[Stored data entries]

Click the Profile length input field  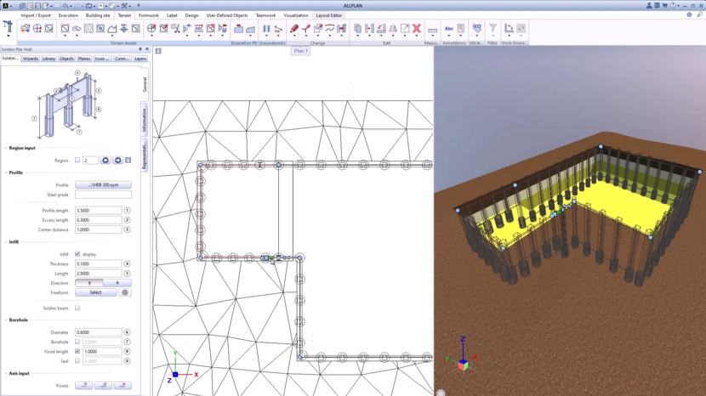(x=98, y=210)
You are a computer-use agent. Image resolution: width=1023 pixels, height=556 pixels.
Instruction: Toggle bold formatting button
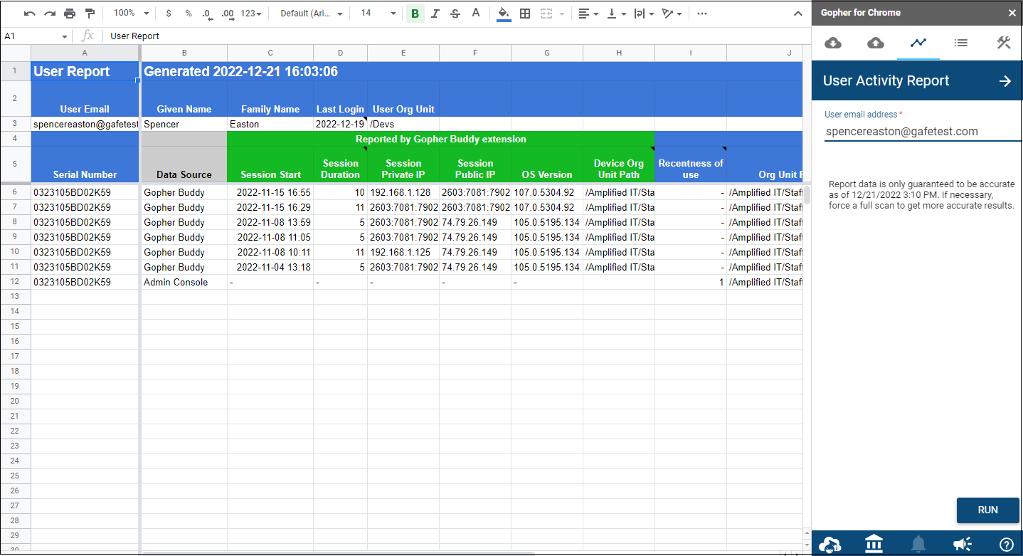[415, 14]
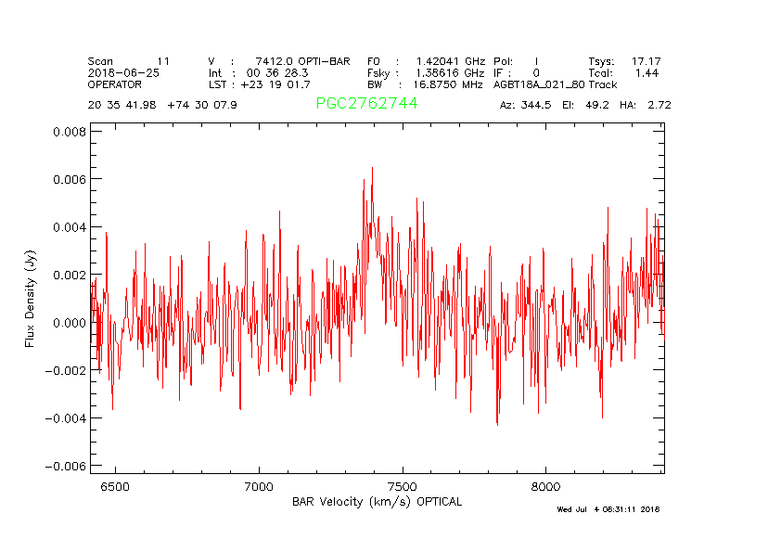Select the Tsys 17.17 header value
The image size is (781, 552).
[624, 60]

◆ **What you have to do**
In your reply, please set down exactly the lines from the one containing "You are a computer-use" through the end of the records, with the pictures left out.

◆ **Written answer**
You are a computer-use agent. Image resolution: width=1023 pixels, height=556 pixels.
Instruction: Toggle bold formatting button
[415, 14]
Select the Tsys 17.17 header value
The image size is (781, 552).
[624, 60]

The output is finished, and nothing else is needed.